I quite enjoyed the book, as at its heart it is about moral hazard and especially about unintended consequences, which regular readers of this blog will recognise is one of my favourite topics. However, Ip continually returns to financial crises, which nicely knits the book together into a coherent narrative. If you've already read books about the Global Financial Crisis, then I doubt you would gain much from reading this one, but Ip writes it in a very accessible way, and the links to moral hazard and unintended consequences mean that almost any student of economics will learn a lot, along with the general reader. The overall message is that because our economic institutions (like central banks) work hard to reduce risks to the economy, we end up taking more risks, so that when the system fails, it does so catastrophically.
Although the book has financial crises as an underlying theme, I generally enjoyed some of the other examples more (although I must admit, a lot of the stuff about the Volcker years in the U.S. was new to me). For example, this bit on floods:
Gilbert White, an obscure government geographer who had been pursuing graduate studies part-time at the University of Chicago, noticed that the frenzy of levee and dam building in the 1930s had not solved flooding; instead it had created a new problem: more homes, factories, and farms had sprung up on the floodplain, so more destruction ensued when floods overtopped the levees.And this bit on helmets in the National Hockey League (NHL):
Helmets became mandatory for new National Hockey League players in 1979. Thereafter the number of head fractures went down, while the number of spinal injuries went up. The conclusion of several specialists was that a more aggressive style of play, perhaps encouraged by the wearing of helmets and full face masks, was causing players to hit one another harder in ways that made spinal injuries more likely.The lessons from these other examples though, are targeted towards finance, such as this on the 1987 stockmarket crash:
Nonetheless, the crash taught an important lesson about insurance against financial catastrophes. It works when only a few people buy it; when everyone does, it not only makes the catastrophe more likely, it threatens the survival of the system...

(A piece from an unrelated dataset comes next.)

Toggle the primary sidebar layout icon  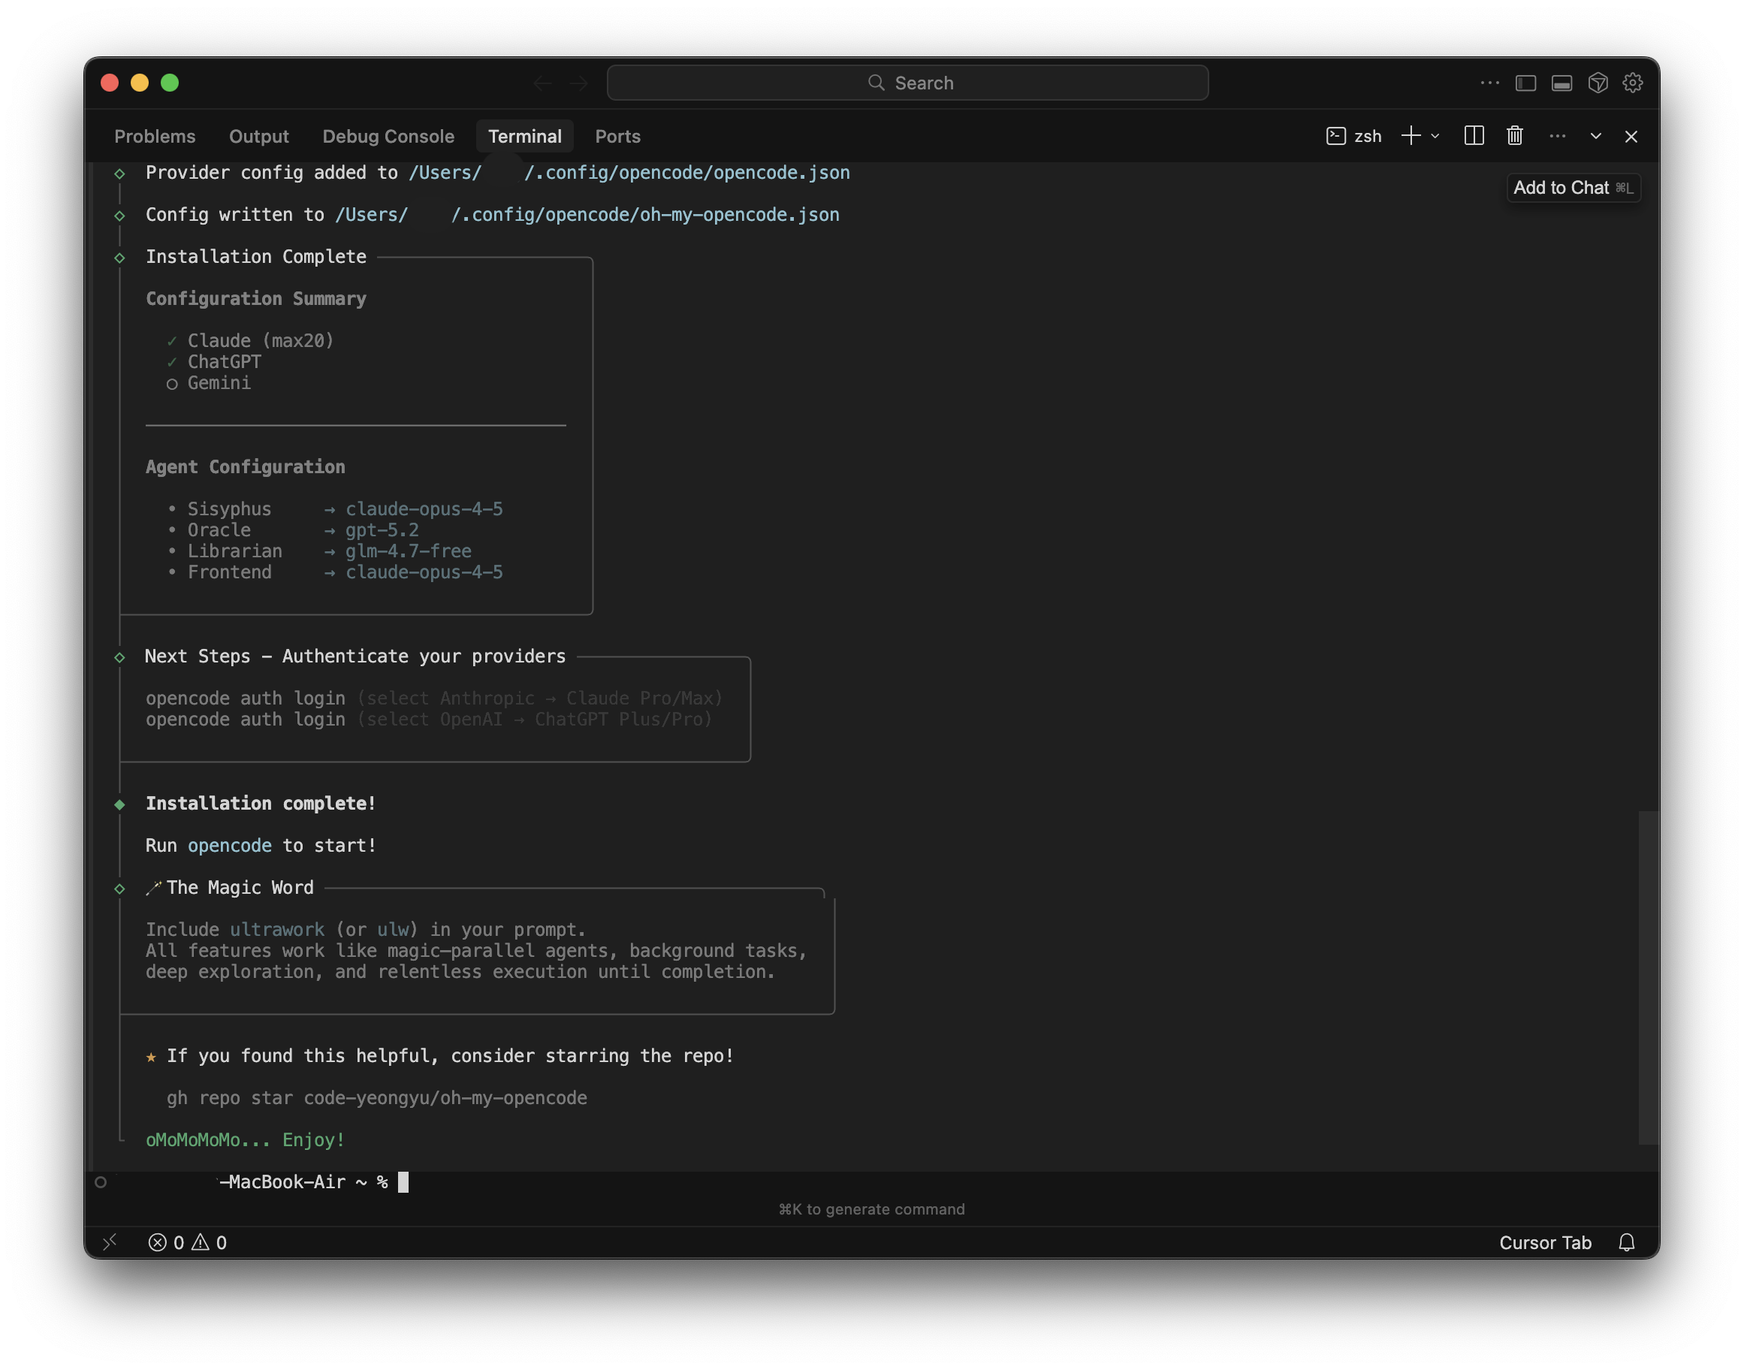coord(1525,83)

Just as flood and earthquake insurance enable more people to live in flood- or earthquake-prone regions, insurance against market disruptions enables more investors to pile into those markets and perversely make the event more likely and more severe. Portfolio insurance had enabled this with stocks in 1987, and now CDSs [Credit Default Swaps] did the same with mortgages.Ip doesn't get everything right though, at least from my perspective. In one section, he does a poor job of explaining Prospect Theory, and consequently the book stumbles over the distinction between loss aversion and risk aversion. Similarly, most economists would disagree with Ip that risk aversion is characteristic of behavioural economics, and not traditional economics. However, the general reader will not notice these errors.
As you might expect of a book about financial crises, Ip does come up with solutions. He concludes that:
Our goal should be to eliminate big disasters, not small ones, to accept a bit more risk and instability today in return for more reward and stability in the long run.An analogy here (surprisingly not used in the book) is allowing children to take risks and hurt themselves a little, so that they can learn about their own limits and avoid catastrophe in the future. A few small boo-boos in the financial system should help us to reduce the chance of serious life-threatening events in the future. Overall, this is a good book for those interested in financial crises, but who don't want to do a deep dive into a book heavy on theory.